[PROBLEM TO WORK ON] When you repeat the listing below, keep every word exactly and leave out each picture.

[Start of Attachment]

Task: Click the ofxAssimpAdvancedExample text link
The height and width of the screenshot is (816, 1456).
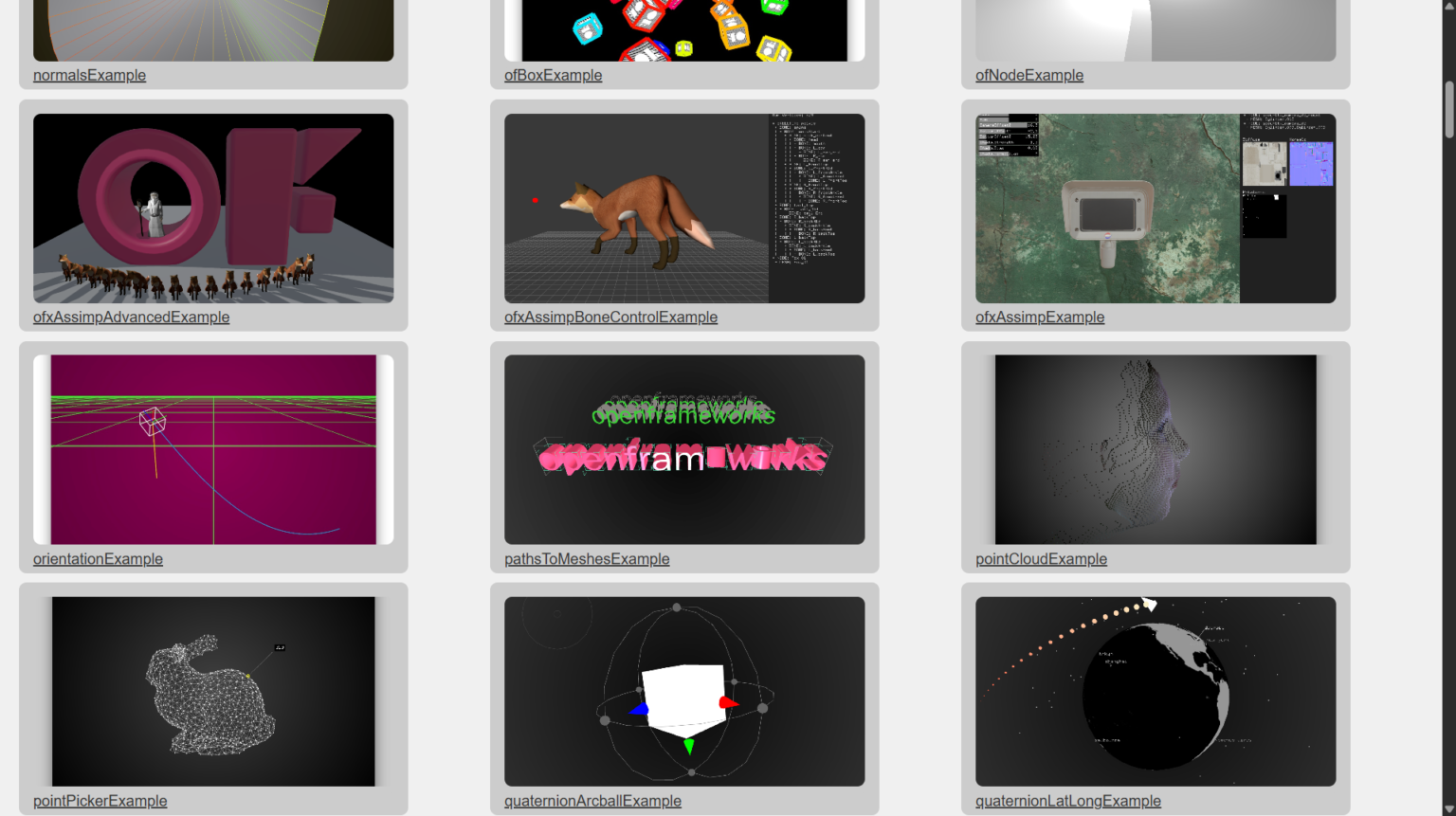Action: coord(131,317)
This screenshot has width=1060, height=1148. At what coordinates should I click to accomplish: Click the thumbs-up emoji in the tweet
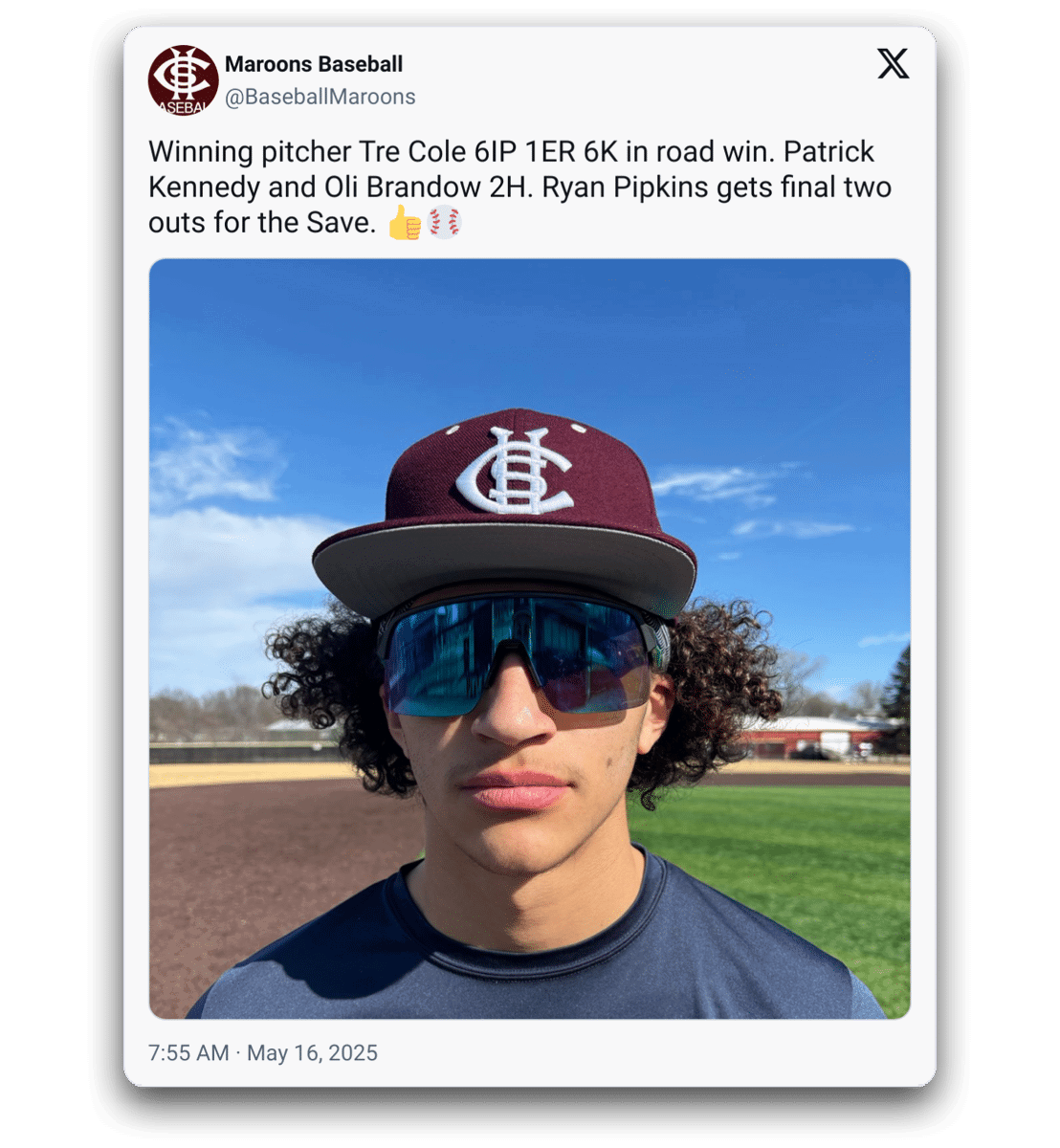tap(405, 223)
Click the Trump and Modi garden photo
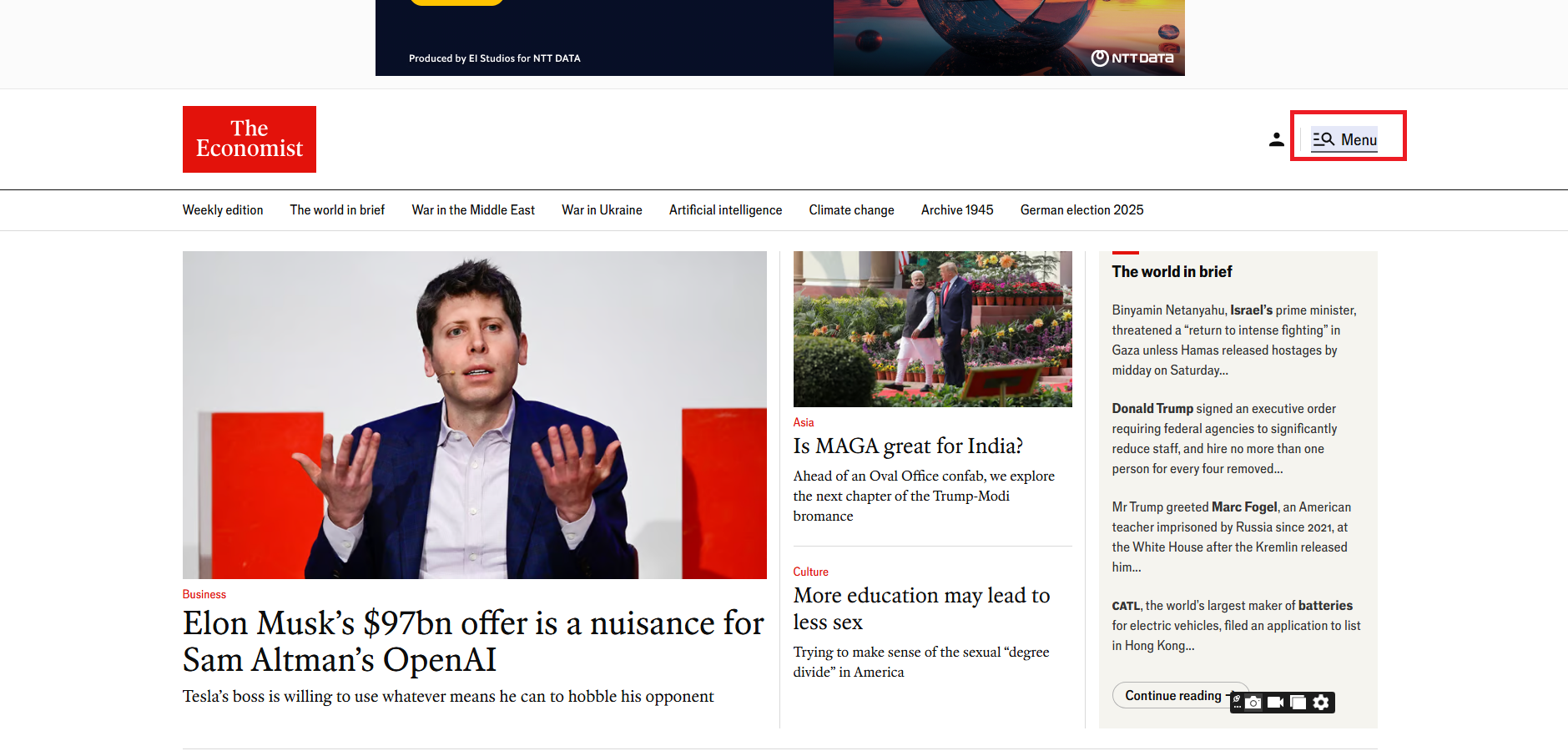Screen dimensions: 1568x756 [x=933, y=329]
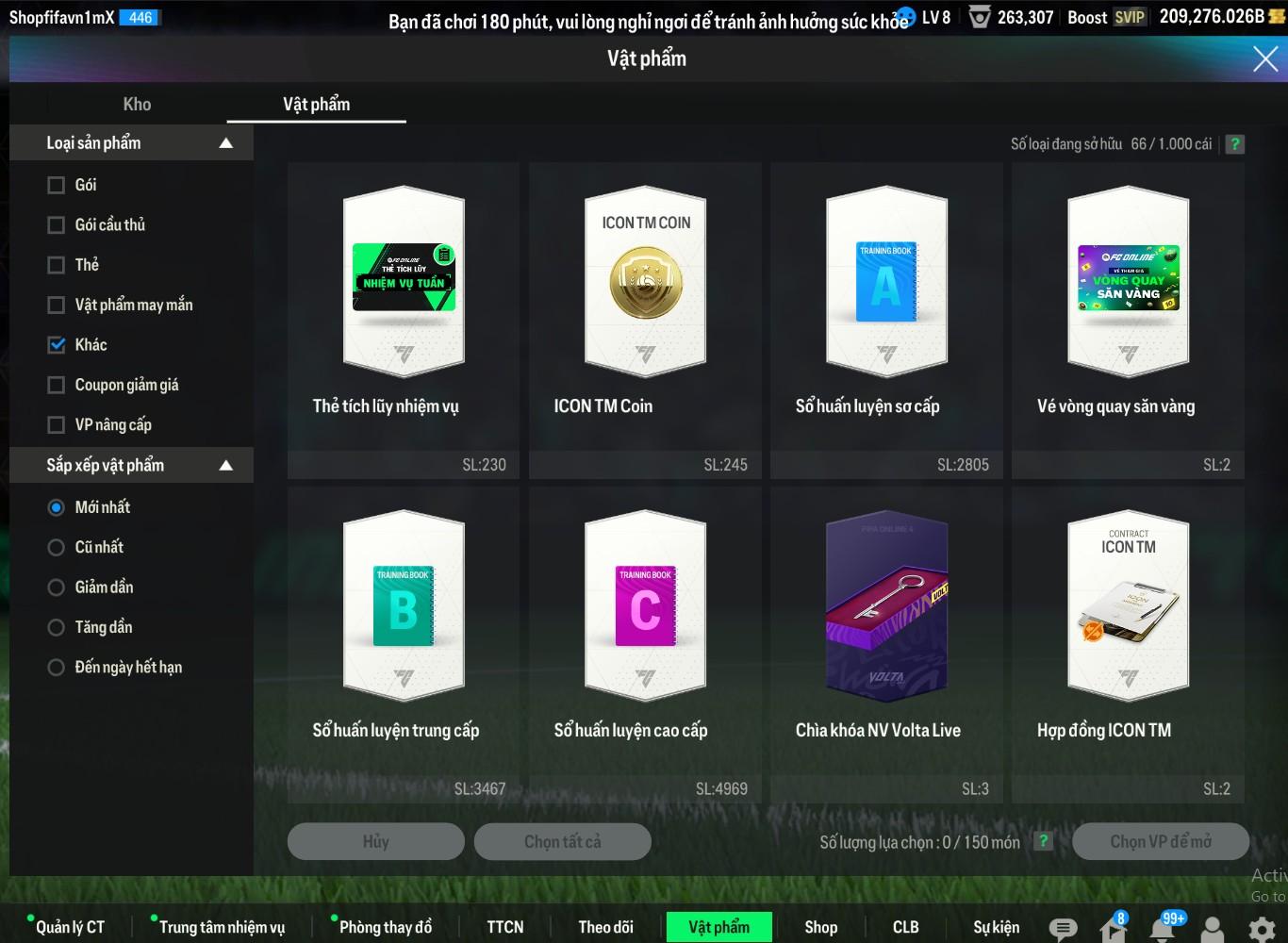The width and height of the screenshot is (1288, 943).
Task: Click the house icon with badge 8
Action: tap(1113, 929)
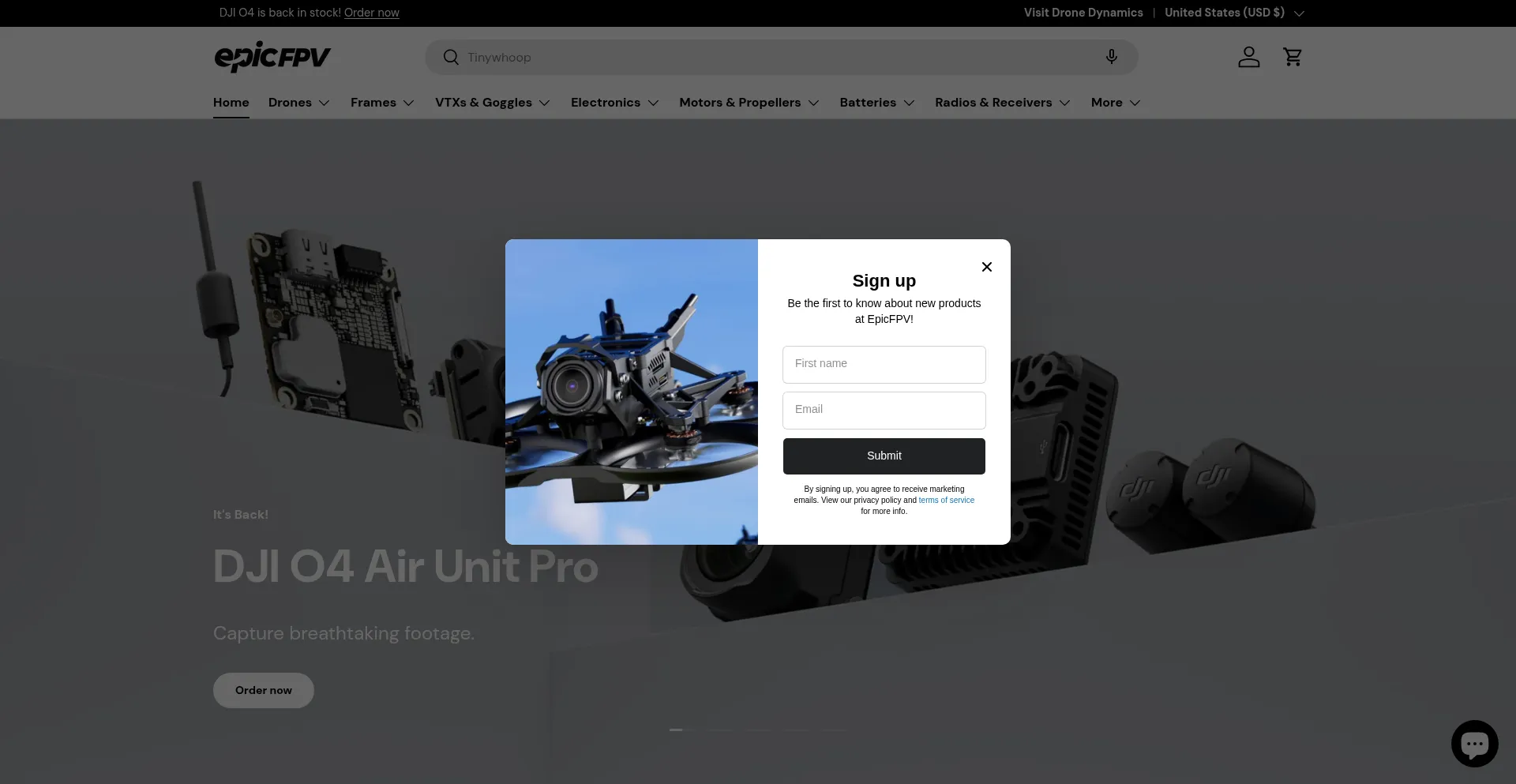The image size is (1516, 784).
Task: Visit Drone Dynamics link
Action: pos(1083,13)
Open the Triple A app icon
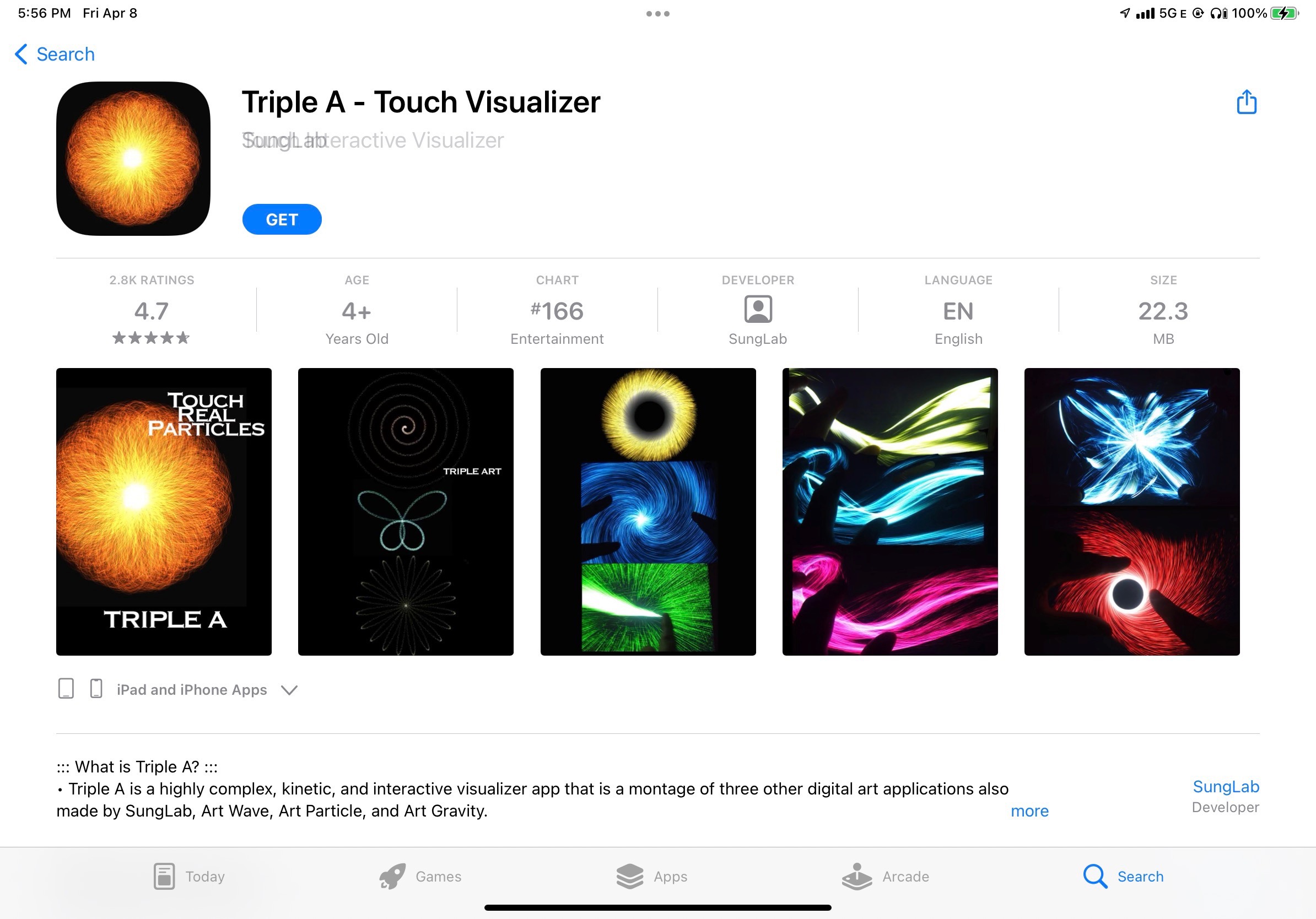The height and width of the screenshot is (919, 1316). pyautogui.click(x=133, y=158)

[End of Attachment]

[RESPONSE BOX]
Task: Click the ofxAssimpAdvancedExample text link
The height and width of the screenshot is (816, 1456).
Action: coord(131,317)
This screenshot has width=1060, height=1148. At what coordinates should I click to accomplish: Click the thumbs-up emoji in the tweet
tap(405, 223)
Click the Trump and Modi garden photo
Screen dimensions: 1568x756 [x=933, y=329]
The width and height of the screenshot is (1288, 943).
Task: Click the house icon with badge 8
Action: tap(1113, 929)
The image size is (1516, 784).
Task: Visit Drone Dynamics link
Action: pos(1083,13)
Open the Triple A app icon
The height and width of the screenshot is (919, 1316). pyautogui.click(x=133, y=158)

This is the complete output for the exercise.